Concerns about their safety remained among clinicians. Two systematic reviews [21, 22] reported no significant difference between MSCs treated and untreated groups by including RCTs and/or non-RCTs. The four studies [15, 17,18,19], included in the present selected systematic review, also reported no serious adverse events, although the follow-up was relatively short. Although the rate of adverse events could not be influenced largely by methodological limitations or generalisability, the relatively few studies with small participant numbers and short-term follow-up duration may low our confidence in drawing conclusion. Furthermore, we should bear in mind that their safety could be impacted by the dose, graft type (allogeneic, xenogeneic or autologous MSCs) and source of MSCs when application. The various procedures used in detaching, processing, storage and delivery of the MSCs could also influence their characteristics and reliability. Thus, we have moderate confidence to confirm that MSCs are relatively safe based on short-term adverse event. This conclusion is partly consistent with that drawn by Peeters et al. that application of cultured stem cells in joints appears to be safe [10]. Nonetheless, long-term adverse events are still poorly researched in further studies.
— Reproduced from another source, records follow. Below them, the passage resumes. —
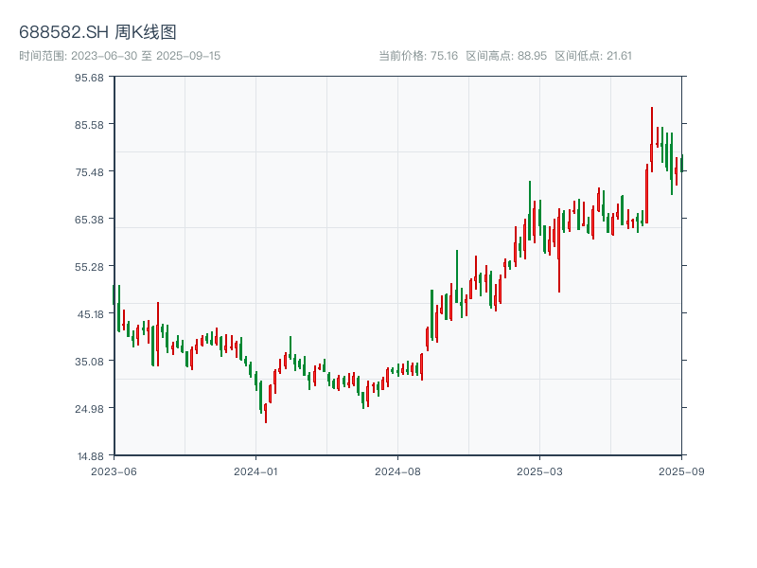The width and height of the screenshot is (757, 568).
Task: Select the 2025-03 x-axis date label
Action: [539, 470]
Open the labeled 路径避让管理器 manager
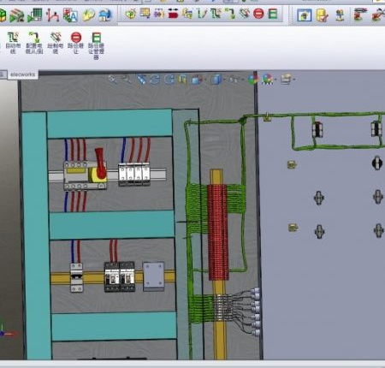 [96, 45]
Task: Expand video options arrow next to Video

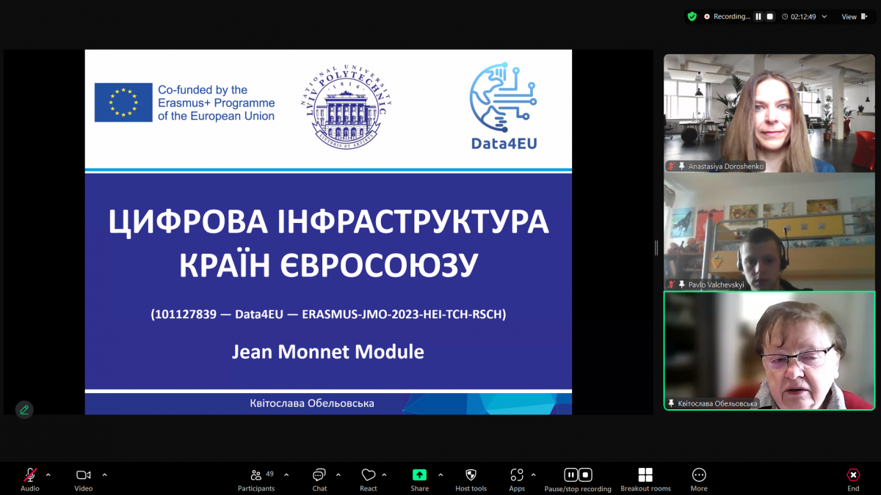Action: click(x=104, y=474)
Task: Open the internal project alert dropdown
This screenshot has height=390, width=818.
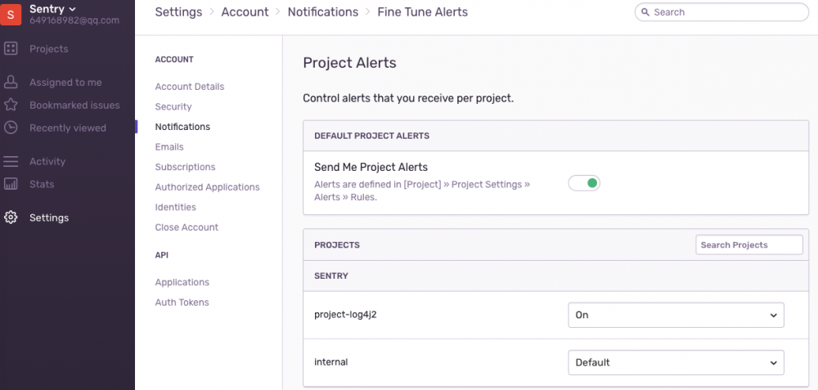Action: click(676, 362)
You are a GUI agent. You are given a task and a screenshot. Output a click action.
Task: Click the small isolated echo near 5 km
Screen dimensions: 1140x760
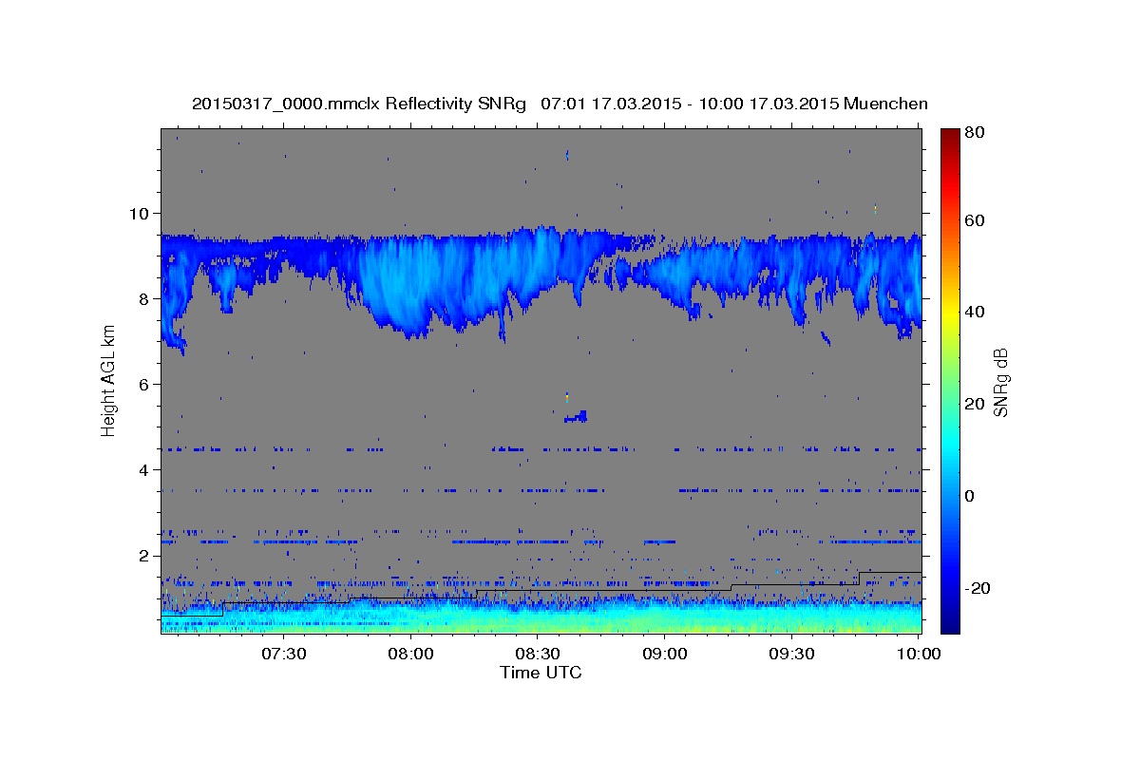click(577, 416)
The strength of the present study is the combined utilization of ROBIS tool, AMSTAR instrument and Jadad decision algorithm and CERQual tool for evaluating the risk of bias and methodological quality of the systematic reviews and confidence in the systematic review findings across primary studies, simultaneously. The ultimate purpose was to help decision-makers select the best evidence with low risk of bias in terms of MSCs injection for knee OA from discordant systematic reviews and to give them confidence to place in specific review findings to help them judge how much emphasis they should give to these findings in their further decisions. Hence, based on the existing optimal evidence, we cannot take recommendations that intra-articular MSCs injection might be efficacious in treating knee OA.

The following items are the limitations of the present study: (1) English language systematic reviews were included. Non-english language literatures could have been omitted, leading to language bias. (2) The methodological quality of the primary studies may influence the results of included systematic reviews radically. Although we assessed risk of bias and quality of the included systematic reviews, the limitations of primary studies, especially conflict of interests, should be considered when the results are interpreted. (3) The primary studies that included in other systematic reviews which were not regarded as the best evidence with low risk of bias could be considered when ratings confidence for the outcomes.
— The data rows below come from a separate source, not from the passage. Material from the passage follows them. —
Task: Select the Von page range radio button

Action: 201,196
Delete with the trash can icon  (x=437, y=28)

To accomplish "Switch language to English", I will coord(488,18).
In the present overview of systematic reviews investigating efficacy and safety of MSCs for knee OA, the best available evidence with low risk of bias suggested that there was no sufficient high-level evidence to recommend MSCs therapy for knee OA. Furthermore, we have moderate confidence to place in safety of MSCs therapy for knee OA but with low confidence in efficacy. High-quality clinical studies with rigorous standardized methodology are still required.